Elle se fit mener rue du Faubourg-Saint-Honoré, chez le conseiller d’État Besson[1], qu’elle connaissait et qu’elle appréciait. Quoique le portier eût répondu à Mme Lebreton que M. Besson était sorti, l’Impératrice gravit l’escalier jusqu’à l’appartement, espérant sans doute qu’un domestique lui ouvrirait et la laisserait attendre. Elle sonna plusieurs fois ; la porte resta close, nul pas ne retentit dans l’antichambre ; le maître était absent, et sans doute les domestiques, en bons badauds qu’ils étaient, avaient décampé, pour aller voir l’« émeute ». Elle remonta dans la voiture et, après une minute d’hésitation, indiqua une adresse : avenue de Villiers. Là elle se croyait certaine de trouver un refuge et de pouvoir organiser son départ ; elle allait chez son écuyer, le marquis de Piennes. La porte fut ouverte par une femme de chambre qui répondit que M. le marquis n’y était pas et que l’on ne savait quand il rentrerait. Mme Lebreton dit qu’elle avait à lui parler, qu’elle attendrait son retour, et fit mine d’entrer.

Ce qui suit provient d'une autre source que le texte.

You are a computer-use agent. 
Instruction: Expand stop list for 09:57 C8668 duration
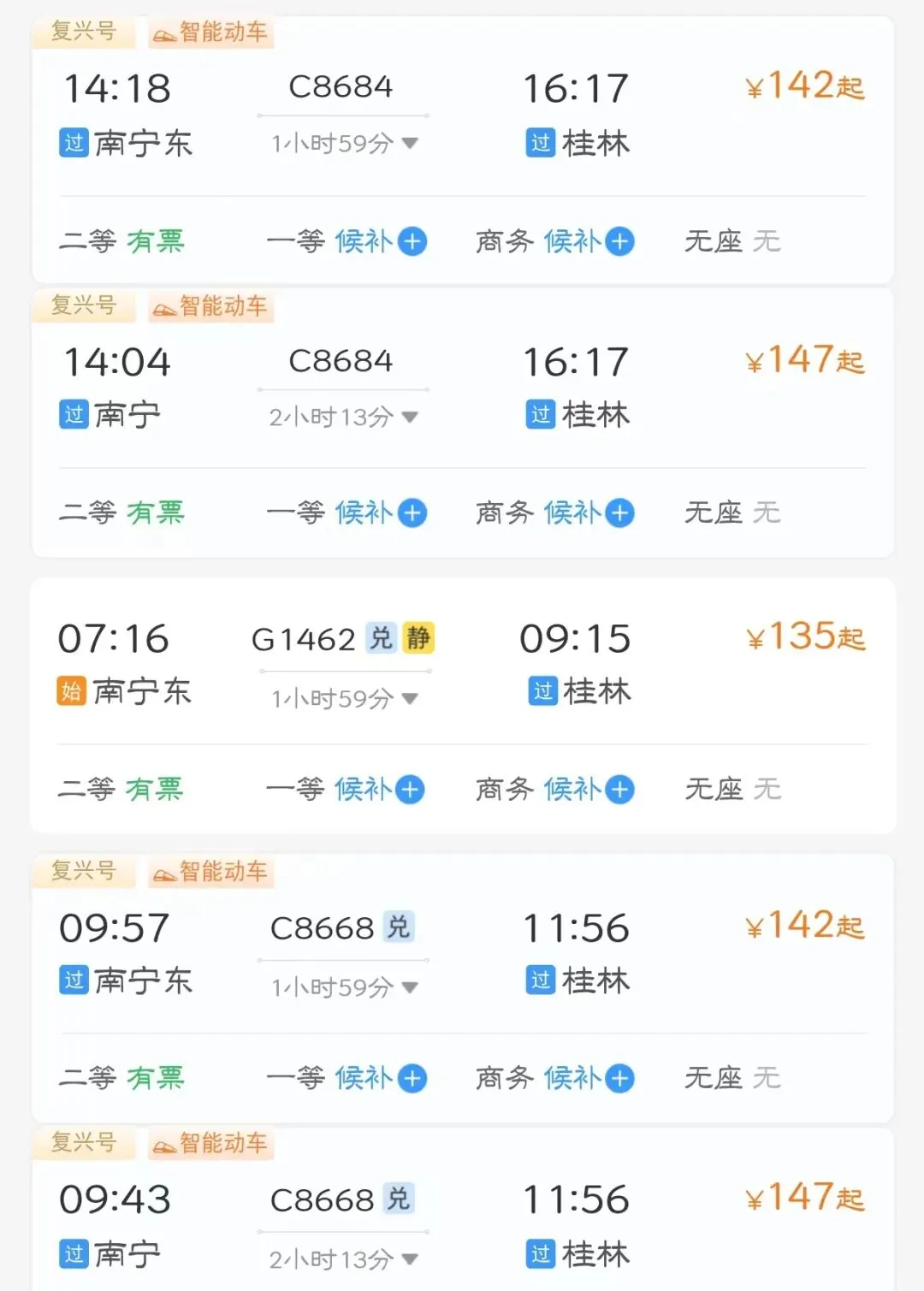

La femme de chambre regardait l’Impératrice, qui ne disait mot et rajustait son voile ; elle la reconnut. « Oui, l’attendre, pour qu’il soit arrêté et fusillé avec vous ; allez-vous-en et remerciez-moi de ne pas vous dénoncer ! » Elle repoussa la porte avec violence. L’Impératrice et Mme Lebreton restèrent interdites : que devenir ?

Elle regagna sa voiture et dit au cocher de la conduire avenue de l’Impératrice, au Bois de Boulogne. Où allait-elle ? Chez son dentiste, chez le docteur Thomas Evans — le bel Evans, comme l’on disait volontiers dans le monde de la haute galanterie. C’était un Américain, habile en son métier, ayant fait une fortune considérable à réparer les dentitions avariées, fort en vogue, précieux, important, puffiste énergique et devant en grande partie sa réputation au prix élevé où il cotait ses services. Son hôtel de l’avenue de l’Impératrice avait un faux air de palais et l’on disait que les vingt chevaux qui remplissaient son écurie étaient des animaux de choix. Son « cabinet » de la rue de la Paix était fréquenté par la bonne compagnie, mais il se réservait un jour, qu’il consacrait aux filles en renom.

  1. Besson (Paul) 1831-1894. Avocat et homme politique catholique, conseiller d’État depuis 1867, député à l’Assemblée nationale de 1871. (N. d. É.)